Records drawn from a dataset
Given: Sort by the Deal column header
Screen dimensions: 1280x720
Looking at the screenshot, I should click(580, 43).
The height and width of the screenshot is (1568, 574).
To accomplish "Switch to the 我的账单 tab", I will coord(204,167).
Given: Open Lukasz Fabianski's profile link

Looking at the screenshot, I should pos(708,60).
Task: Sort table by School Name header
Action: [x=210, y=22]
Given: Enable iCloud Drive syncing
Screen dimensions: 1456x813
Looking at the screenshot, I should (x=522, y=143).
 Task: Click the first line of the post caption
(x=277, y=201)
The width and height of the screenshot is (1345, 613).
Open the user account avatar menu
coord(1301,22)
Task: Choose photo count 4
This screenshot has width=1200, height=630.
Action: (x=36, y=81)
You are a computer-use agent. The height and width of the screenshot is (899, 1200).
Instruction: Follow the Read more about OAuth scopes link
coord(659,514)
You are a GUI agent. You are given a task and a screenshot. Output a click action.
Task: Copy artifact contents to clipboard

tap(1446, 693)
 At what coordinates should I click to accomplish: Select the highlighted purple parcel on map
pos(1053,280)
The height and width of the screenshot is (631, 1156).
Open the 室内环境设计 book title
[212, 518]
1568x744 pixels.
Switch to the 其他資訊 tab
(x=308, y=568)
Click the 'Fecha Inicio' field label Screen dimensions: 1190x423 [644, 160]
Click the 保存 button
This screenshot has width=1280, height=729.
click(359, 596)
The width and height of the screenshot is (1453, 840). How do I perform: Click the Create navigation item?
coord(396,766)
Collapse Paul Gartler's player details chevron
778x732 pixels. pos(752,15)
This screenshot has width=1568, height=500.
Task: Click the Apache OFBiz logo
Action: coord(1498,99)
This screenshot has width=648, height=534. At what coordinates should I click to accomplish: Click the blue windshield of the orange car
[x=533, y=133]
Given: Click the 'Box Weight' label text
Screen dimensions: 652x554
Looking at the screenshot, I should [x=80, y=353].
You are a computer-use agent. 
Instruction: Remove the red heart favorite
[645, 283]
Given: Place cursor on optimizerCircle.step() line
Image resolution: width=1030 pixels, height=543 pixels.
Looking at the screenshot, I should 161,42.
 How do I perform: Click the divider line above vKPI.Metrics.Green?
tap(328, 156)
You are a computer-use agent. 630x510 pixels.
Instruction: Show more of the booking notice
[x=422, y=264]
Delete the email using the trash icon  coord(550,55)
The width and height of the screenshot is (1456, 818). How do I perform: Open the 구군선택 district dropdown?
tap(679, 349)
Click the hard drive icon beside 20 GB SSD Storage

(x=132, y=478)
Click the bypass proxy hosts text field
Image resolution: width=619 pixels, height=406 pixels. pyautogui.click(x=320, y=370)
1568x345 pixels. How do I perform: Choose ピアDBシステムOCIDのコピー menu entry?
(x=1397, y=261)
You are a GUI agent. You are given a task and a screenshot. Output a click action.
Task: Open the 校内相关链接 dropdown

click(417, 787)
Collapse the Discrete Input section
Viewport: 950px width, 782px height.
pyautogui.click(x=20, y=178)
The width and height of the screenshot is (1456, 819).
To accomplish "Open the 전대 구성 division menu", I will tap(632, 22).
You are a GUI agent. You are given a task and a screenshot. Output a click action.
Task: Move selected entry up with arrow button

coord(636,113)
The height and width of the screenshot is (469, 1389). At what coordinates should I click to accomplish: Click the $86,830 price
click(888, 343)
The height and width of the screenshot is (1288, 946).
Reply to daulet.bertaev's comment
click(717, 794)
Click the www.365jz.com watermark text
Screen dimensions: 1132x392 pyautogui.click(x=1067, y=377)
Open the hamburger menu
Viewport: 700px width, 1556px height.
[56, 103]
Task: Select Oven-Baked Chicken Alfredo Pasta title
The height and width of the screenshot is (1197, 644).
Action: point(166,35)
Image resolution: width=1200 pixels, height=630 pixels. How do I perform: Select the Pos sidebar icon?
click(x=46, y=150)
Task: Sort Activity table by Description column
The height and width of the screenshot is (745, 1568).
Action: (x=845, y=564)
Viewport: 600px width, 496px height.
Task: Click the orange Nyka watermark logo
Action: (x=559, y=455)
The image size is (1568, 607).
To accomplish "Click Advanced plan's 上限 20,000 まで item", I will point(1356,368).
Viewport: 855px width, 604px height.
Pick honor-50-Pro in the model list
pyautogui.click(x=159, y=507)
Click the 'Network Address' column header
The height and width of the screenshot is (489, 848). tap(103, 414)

- [WORK ITEM]: A word-for-word restatement of all the records is required.

- [OUTPUT OF THE EXERCISE]:
Given: Sort by the Deal column header
Screen dimensions: 1280x720
Looking at the screenshot, I should click(580, 43).
The height and width of the screenshot is (1568, 574).
To accomplish "Switch to the 我的账单 tab", I will coord(204,167).
Given: Open Lukasz Fabianski's profile link

Looking at the screenshot, I should pos(708,60).
Task: Sort table by School Name header
Action: [x=210, y=22]
Given: Enable iCloud Drive syncing
Screen dimensions: 1456x813
Looking at the screenshot, I should (x=522, y=143).
 Task: Click the first line of the post caption
(x=277, y=201)
The width and height of the screenshot is (1345, 613).
Open the user account avatar menu
coord(1301,22)
Task: Choose photo count 4
This screenshot has width=1200, height=630.
Action: (x=36, y=81)
You are a computer-use agent. The height and width of the screenshot is (899, 1200).
Instruction: Follow the Read more about OAuth scopes link
coord(659,514)
You are a GUI agent. You are given a task and a screenshot. Output a click action.
Task: Copy artifact contents to clipboard

tap(1446, 693)
 At what coordinates should I click to accomplish: Select the highlighted purple parcel on map
pos(1053,280)
The height and width of the screenshot is (631, 1156).
Open the 室内环境设计 book title
[212, 518]
1568x744 pixels.
Switch to the 其他資訊 tab
(x=308, y=568)
Click the 'Fecha Inicio' field label Screen dimensions: 1190x423 [644, 160]
Click the 保存 button
This screenshot has width=1280, height=729.
click(359, 596)
The width and height of the screenshot is (1453, 840). How do I perform: Click the Create navigation item?
coord(396,766)
Collapse Paul Gartler's player details chevron
778x732 pixels. pos(752,15)
This screenshot has width=1568, height=500.
Task: Click the Apache OFBiz logo
Action: coord(1498,99)
This screenshot has width=648, height=534. At what coordinates should I click to accomplish: Click the blue windshield of the orange car
[x=533, y=133]
Given: Click the 'Box Weight' label text
Screen dimensions: 652x554
Looking at the screenshot, I should [x=80, y=353].
You are a computer-use agent. 
Instruction: Remove the red heart favorite
[645, 283]
Given: Place cursor on optimizerCircle.step() line
Image resolution: width=1030 pixels, height=543 pixels.
Looking at the screenshot, I should 161,42.
 How do I perform: Click the divider line above vKPI.Metrics.Green?
tap(328, 156)
You are a computer-use agent. 630x510 pixels.
Instruction: Show more of the booking notice
[x=422, y=264]
Delete the email using the trash icon  coord(550,55)
The width and height of the screenshot is (1456, 818). How do I perform: Open the 구군선택 district dropdown?
tap(679, 349)
Click the hard drive icon beside 20 GB SSD Storage

(x=132, y=478)
Click the bypass proxy hosts text field
Image resolution: width=619 pixels, height=406 pixels. pyautogui.click(x=320, y=370)
1568x345 pixels. How do I perform: Choose ピアDBシステムOCIDのコピー menu entry?
(x=1397, y=261)
You are a GUI agent. You are given a task and a screenshot. Output a click action.
Task: Open the 校内相关链接 dropdown

click(417, 787)
Collapse the Discrete Input section
Viewport: 950px width, 782px height.
pyautogui.click(x=20, y=178)
The width and height of the screenshot is (1456, 819).
To accomplish "Open the 전대 구성 division menu", I will tap(632, 22).
You are a GUI agent. You are given a task and a screenshot. Output a click action.
Task: Move selected entry up with arrow button

coord(636,113)
The height and width of the screenshot is (469, 1389). At what coordinates should I click to accomplish: Click the $86,830 price
click(888, 343)
The height and width of the screenshot is (1288, 946).
Reply to daulet.bertaev's comment
click(717, 794)
Click the www.365jz.com watermark text
Screen dimensions: 1132x392 pyautogui.click(x=1067, y=377)
Open the hamburger menu
Viewport: 700px width, 1556px height.
[56, 103]
Task: Select Oven-Baked Chicken Alfredo Pasta title
The height and width of the screenshot is (1197, 644).
Action: point(166,35)
Image resolution: width=1200 pixels, height=630 pixels. How do I perform: Select the Pos sidebar icon?
click(x=46, y=150)
Task: Sort Activity table by Description column
The height and width of the screenshot is (745, 1568).
Action: (x=845, y=564)
Viewport: 600px width, 496px height.
Task: Click the orange Nyka watermark logo
Action: (x=559, y=455)
The image size is (1568, 607).
To accomplish "Click Advanced plan's 上限 20,000 まで item", I will point(1356,368).
Viewport: 855px width, 604px height.
Pick honor-50-Pro in the model list
pyautogui.click(x=159, y=507)
Click the 'Network Address' column header
The height and width of the screenshot is (489, 848). tap(103, 414)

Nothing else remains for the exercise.